Come anticipato, i CCNL stabiliscono solo la durata minima del preavviso, nulla vieta ai contratti aziendali o individuali di intervenire in materia con condizioni di miglior favore. Nello specifico possono unicamente ampliare i periodi di preavviso.

Preavviso di licenziamento, da quando decorre

Il preavviso decorre dal momento in cui la comunicazione di licenziamento giunge a conoscenza del lavoratore, da individuarsi con la data in cui questi riceve materialmente la lettera. Per avere tempi certi è bene optare per una raccomandata a mano datata e firmata per ricevuta dal lavoratore.

In caso di invio a mezzo posta la forma utilizzata dev’essere la raccomandata con ricevuta di ritorno, usufruendo peraltro dei servizi online di tracciabilità della missiva.

Leggi anche: Malattia durante il preavviso: quali conseguenze

Una volta fissata la decorrenza, l’azienda deve calcolare sulla base del CCNL o del contratto aziendale / individuale i giorni di preavviso che mancano all’ultimo lavorato. La cessazione dev’essere peraltro comunicata al Centro per l’impiego mediante invio del modello Unilav entro cinque giorni decorrenti dall’ultimo lavorato.

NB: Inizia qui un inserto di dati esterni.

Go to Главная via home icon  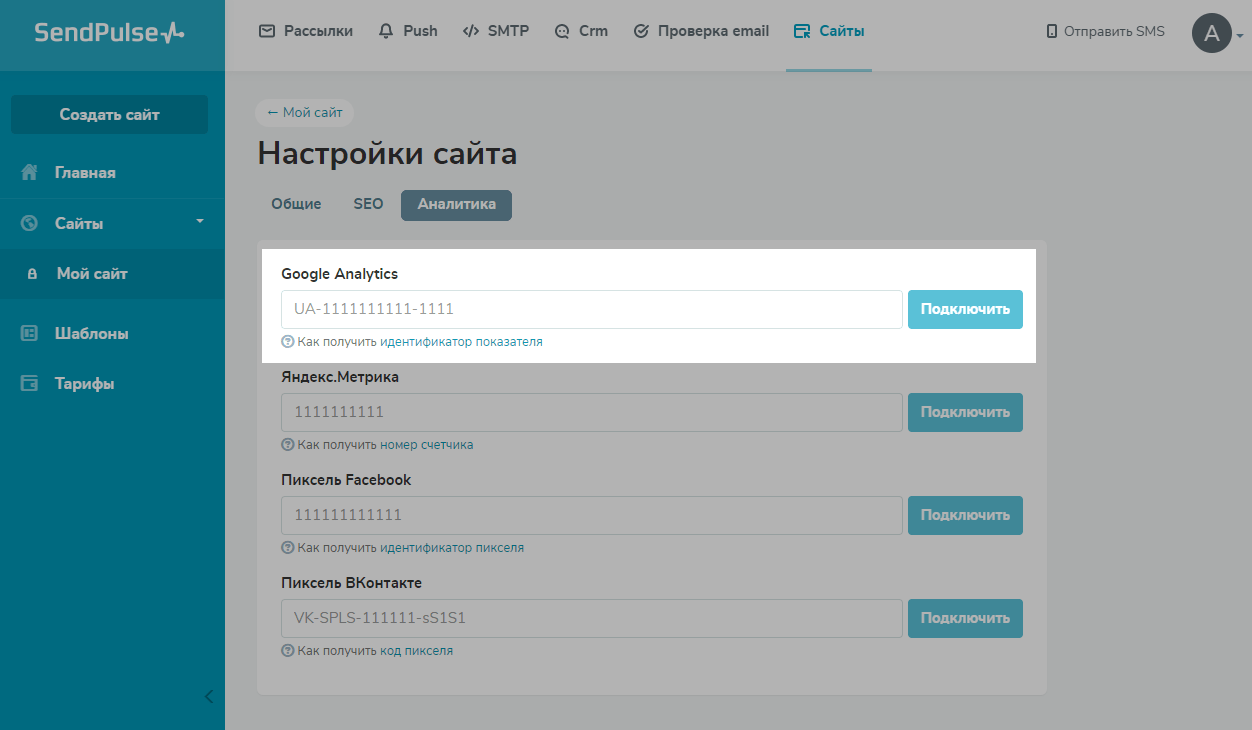[30, 173]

Ai fini della risoluzione del rapporto fa fede il modello Unilav, pertanto l’azienda che intende concedere un periodo di preavviso più ampio rispetto a quello indicato nel CCNL deve solamente indicare l’ultimo giorno di lavoro effettivo nella comunicazione al Centro per l’impiego, oltre a farne menzione nella lettera di licenziamento.

Cos’è l’indennità sostitutiva del preavviso

Il datore può decidere, con il consenso del dipendente, di interrompere il rapporto senza concedere alcun giorno di preavviso. In questo caso l’azienda è tenuta ad erogare in busta paga un’apposita indennità sostitutiva, pari alla retribuzione che sarebbe spettata al dipendente se avesse lavorato durante il periodo di preavviso.

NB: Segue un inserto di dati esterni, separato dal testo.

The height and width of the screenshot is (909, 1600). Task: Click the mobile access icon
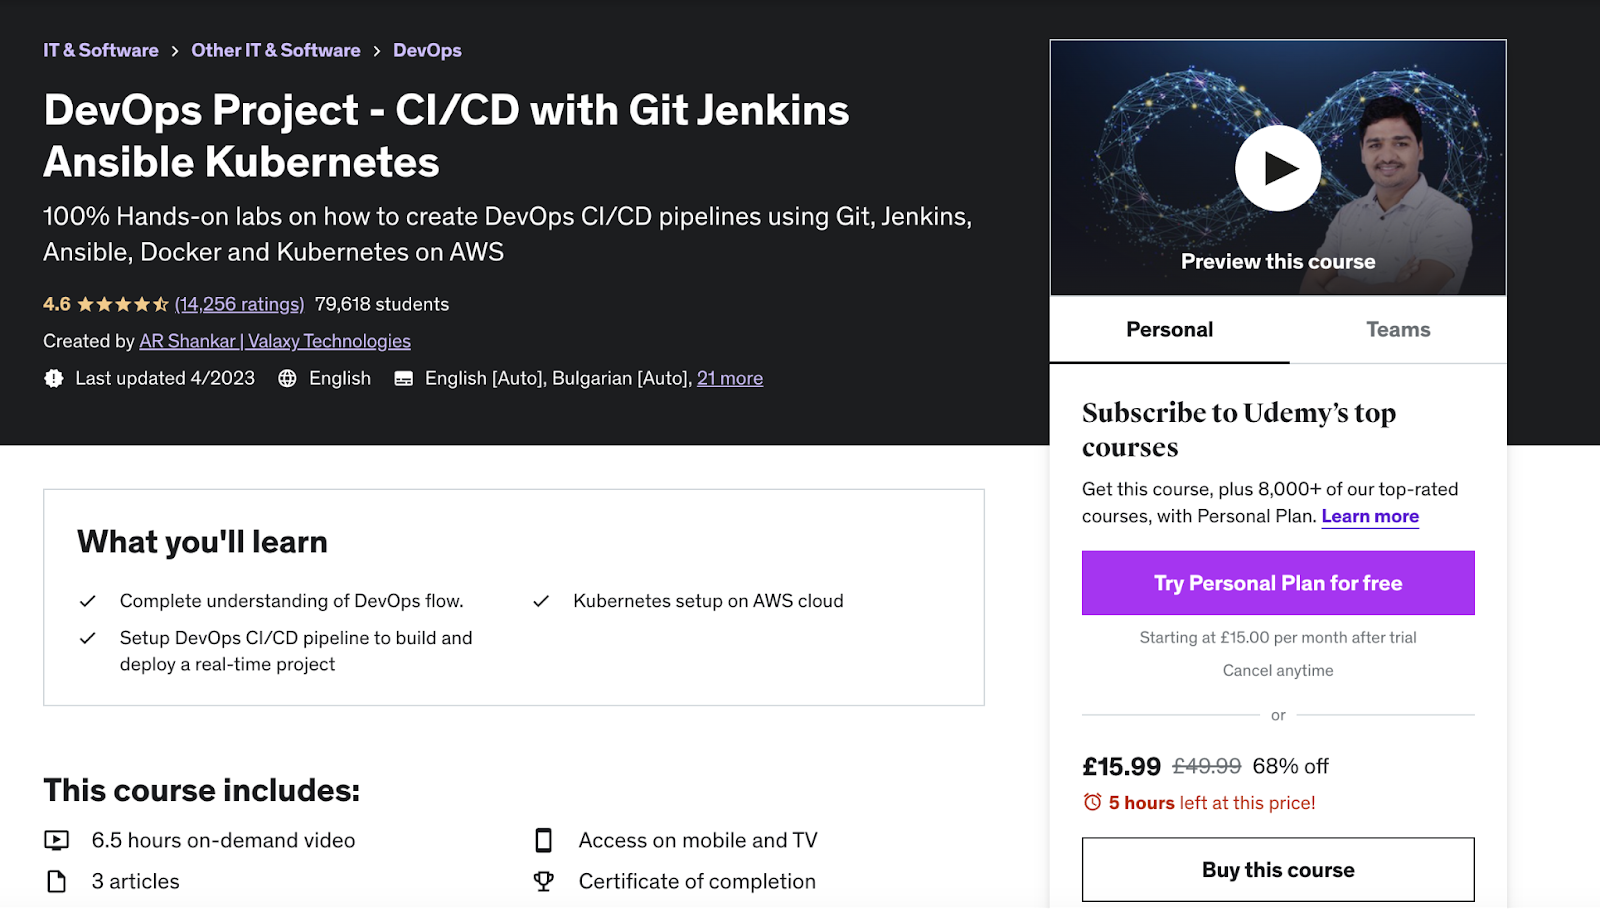(544, 841)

L’indennità dev’essere corrisposta con il cedolino relativo all’ultimo mese di lavoro insieme alle altre competenze di fine rapporto (escluso il TFR):

  • Ferie e permessi maturati e non goduti;
  • Mensilità aggiuntive.

La volontà dell’azienda di non concedere alcun giorno di preavviso dev’essere espressa nella lettera di licenziamento e comporta la cessazione immediata del rapporto alla data di ricevimento della missiva, con firma del lavoratore per accettazione.

Tuttavia la giurisprudenza (sentenza Cassazione n. 13580/2001) ha affermato che il consenso del dipendente alla cessazione immediata può essere espresso anche per fatti concludenti, ad esempio accettando senza riserve l’indennità sostitutiva del preavviso.

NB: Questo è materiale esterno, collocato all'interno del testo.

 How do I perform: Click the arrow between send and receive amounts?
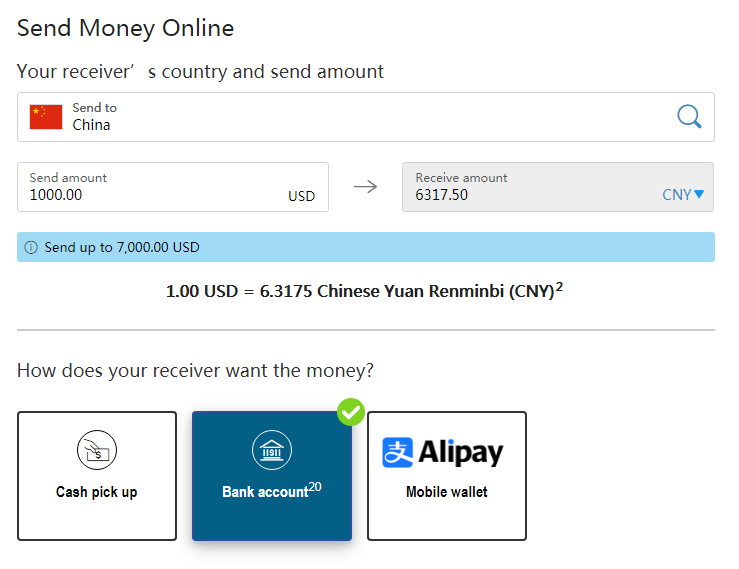coord(365,187)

Discorso diverso se, pur in mancanza del consenso del dipendente al recesso immediato, l’azienda non concede alcun preavviso. Qui la giurisprudenza di Cassazione è divisa:

  • Secondo l’orientamento più recente e condivisibile (sentenza n. 13988/2017) anche in assenza del consenso del dipendente il rapporto si risolve immediatamente con annessa erogazione dell’indennità sostitutiva del preavviso;
  • Un diverso pensiero della Cassazione risalente nel tempo (sentenza n. 17334/2004) sostiene che quando il datore non permette lo svolgimento dell’attività lavorativa ed eroga l’indennità sostitutiva, il rapporto prosegue comunque fino alla scadenza del preavviso.

L’indennità sostitutiva è peraltro dovuta anche laddove l’azienda concede solo in parte il preavviso fissato dal CCNL; ad esempio 10 giorni a fronte di un minimo di 30.

Indennità sostitutiva, a quanto ammonta

L’indennità sostitutiva del preavviso è pari alla retribuzione che sarebbe spettata al dipendente per i periodi di lavoro tra la data di ricevimento della comunicazione di licenziamento e l’ultimo giorno in azienda, compresi i ratei di tredicesima e quattordicesima mensilità se prevista.

La retribuzione da prendere a riferimento è quella in atto al momento in cui l’azienda comunica il licenziamento.

Leggi anche: Indennità sostitutiva del preavviso: cos’è, natura e calcolo

Preavviso di licenziamento, quando non è dovuto

L’azienda non è tenuta a concedere alcun periodo di preavviso nei casi di:

  • Licenziamento per giusta causa;
  • Licenziamento durante o al termine del periodo di prova;
  • Recesso per giusta causa nei contratti a tempo determinato;
  • Risoluzione consensuale del rapporto;
  • Mancata ripresa del servizio a seguito di sentenza che dispone la reintegrazione nel posto di lavoro.

Il contratto individuale non può escludere preventivamente il periodo di preavviso.